Assassin's Creed 2 isn't the first game the soundtrack of which I praised in this list, but it deserves special mention as it makes the world feel so much more alive than in subsequent installments (save Brotherhood, which is almost equal and a game you should also play). The beautiful rendition of Florence, Venice and Forlí make shanking guards from haystacks almost poetic.
Star Wars: Dark Forces
I really wanted to mention the Knights of the Old Republic games, but this list is getting a bit RPG heavy, so I'm just going to mention another fantastic Star Wars game. Dark Forces is a Doom-like shooter with 2.5D graphics and a bunch of weapons with flashy and destructive secondary fire modes. This game shows the pre-canonocalpyse version of how the Death Star plans were stolen by a mercenary called Kyle Katarn... in the prologue mission, and then moves on to a completely different story about the Dark Troopers.
Dark Forces came into being during the early phase of the franchise, and took players to a bunch of locations which would later form part of the wider canon. It introduced us to Katarn who would go on to be the main character of one of the most beloved game series within the Star Wars IP, and is altogether a fantastic shooter with creative level design that shows just how different the mentality of games development is today, and will have you thinking "damn, no dev would dare pull something like this today" at least once per map.
Portal is one of those games which can be considered an analogue of required-reading. It's short, fantastically written, and uses a game mechanic that was unique at the time. Solving puzzles in deadly testing chambers initially with the use of blue and orange portals, and later on other objects such as one particularly famous cube flowed perfectly. It wasn't too difficult but did make you think a bit with the puzzles, and the whole framing of this one clever mechanic elevated the game into becoming a huge hit.
Portal doesn't outstay its welcome, offers sufficient challenge and has plenty of moments that will stick with you. This game grew to define a period in gaming culture to the point of being referenced any time confectioneries were mentioned. The sequel is also great, but lacks the short, sweet and unexaggerated nature of the original.

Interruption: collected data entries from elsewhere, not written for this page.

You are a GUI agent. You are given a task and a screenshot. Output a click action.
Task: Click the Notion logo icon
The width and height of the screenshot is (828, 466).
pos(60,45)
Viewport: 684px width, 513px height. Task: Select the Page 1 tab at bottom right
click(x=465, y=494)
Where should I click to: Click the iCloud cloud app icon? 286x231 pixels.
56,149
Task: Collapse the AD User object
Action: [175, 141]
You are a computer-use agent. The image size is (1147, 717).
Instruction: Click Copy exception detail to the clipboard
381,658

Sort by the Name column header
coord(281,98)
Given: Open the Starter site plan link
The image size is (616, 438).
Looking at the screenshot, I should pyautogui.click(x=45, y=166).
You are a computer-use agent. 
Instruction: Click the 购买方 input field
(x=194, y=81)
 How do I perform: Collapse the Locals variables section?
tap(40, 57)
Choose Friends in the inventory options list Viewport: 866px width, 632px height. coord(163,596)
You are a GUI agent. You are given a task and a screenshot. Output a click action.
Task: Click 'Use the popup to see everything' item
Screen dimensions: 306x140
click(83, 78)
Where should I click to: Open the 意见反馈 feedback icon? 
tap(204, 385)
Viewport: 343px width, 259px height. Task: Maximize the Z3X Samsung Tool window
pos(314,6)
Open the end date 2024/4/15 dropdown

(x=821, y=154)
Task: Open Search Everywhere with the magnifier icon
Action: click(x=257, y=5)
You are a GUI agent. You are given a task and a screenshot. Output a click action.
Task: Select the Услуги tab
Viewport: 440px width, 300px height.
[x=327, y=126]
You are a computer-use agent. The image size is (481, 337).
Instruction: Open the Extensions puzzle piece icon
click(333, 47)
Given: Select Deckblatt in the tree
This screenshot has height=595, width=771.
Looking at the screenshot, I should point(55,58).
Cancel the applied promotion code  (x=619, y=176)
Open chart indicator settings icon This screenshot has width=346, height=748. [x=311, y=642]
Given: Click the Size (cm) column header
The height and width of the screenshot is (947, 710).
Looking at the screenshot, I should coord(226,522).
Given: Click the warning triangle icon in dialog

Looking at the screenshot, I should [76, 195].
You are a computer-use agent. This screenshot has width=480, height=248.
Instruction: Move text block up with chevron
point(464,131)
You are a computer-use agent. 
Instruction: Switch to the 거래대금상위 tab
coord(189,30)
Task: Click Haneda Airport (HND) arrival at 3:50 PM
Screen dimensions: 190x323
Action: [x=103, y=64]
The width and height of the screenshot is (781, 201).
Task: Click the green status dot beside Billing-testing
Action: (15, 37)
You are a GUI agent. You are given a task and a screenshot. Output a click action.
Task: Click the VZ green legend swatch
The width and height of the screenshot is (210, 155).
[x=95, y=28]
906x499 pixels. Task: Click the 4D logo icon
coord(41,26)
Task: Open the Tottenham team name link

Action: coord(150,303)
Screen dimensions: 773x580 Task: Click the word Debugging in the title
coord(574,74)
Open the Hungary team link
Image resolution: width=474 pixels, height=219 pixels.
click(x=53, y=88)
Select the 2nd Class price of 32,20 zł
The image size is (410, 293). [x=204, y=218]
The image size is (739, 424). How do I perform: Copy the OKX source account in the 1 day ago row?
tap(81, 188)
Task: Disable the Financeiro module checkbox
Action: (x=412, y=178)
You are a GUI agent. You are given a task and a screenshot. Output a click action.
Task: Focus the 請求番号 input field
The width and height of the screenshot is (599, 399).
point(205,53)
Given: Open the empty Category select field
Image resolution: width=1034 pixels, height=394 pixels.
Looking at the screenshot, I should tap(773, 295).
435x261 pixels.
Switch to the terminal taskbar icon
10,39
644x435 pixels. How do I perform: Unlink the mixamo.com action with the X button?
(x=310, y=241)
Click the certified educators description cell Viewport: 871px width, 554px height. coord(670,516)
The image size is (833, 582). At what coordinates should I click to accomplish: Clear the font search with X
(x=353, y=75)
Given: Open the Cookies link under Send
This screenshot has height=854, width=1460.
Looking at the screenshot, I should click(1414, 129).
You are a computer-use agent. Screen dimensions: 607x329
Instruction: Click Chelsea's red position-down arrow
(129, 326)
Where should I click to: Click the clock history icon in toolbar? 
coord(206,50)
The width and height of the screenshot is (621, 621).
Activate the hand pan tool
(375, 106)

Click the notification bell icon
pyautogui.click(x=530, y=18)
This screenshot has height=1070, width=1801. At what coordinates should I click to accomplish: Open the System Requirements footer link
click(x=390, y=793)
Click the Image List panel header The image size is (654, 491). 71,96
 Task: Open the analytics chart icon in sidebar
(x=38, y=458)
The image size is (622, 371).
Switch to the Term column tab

Tom Clancy's Splinter Cell
Splinter Cell is one of the best stealth titles out there, with plenty of neat gadgets at the disposal of protagonist Sam Fisher and a typically campy "save America from the terrorists" Clancy story framing the whole thing. While combat is still present and plenty of times you'll find yourself shooting through a throng of thugs, stealth is your best option as Sam isn't your typical shooter protagonist who can soak up bullets, slap on a band-aid and be good as new.
The stealth mechanics rely mainly on light level (for the record, Fisher's iconic three-pronged night vision goggles don't actually glow green "in-universe"), and the game is a masterclass in level design. You usually have multiple paths to choose from, all offering different kinds of challenges - and challenged you will be.
We went into this knowing we couldn't possibly hope to catch all the best single player games, so feel free to add your own suggestions in the comments!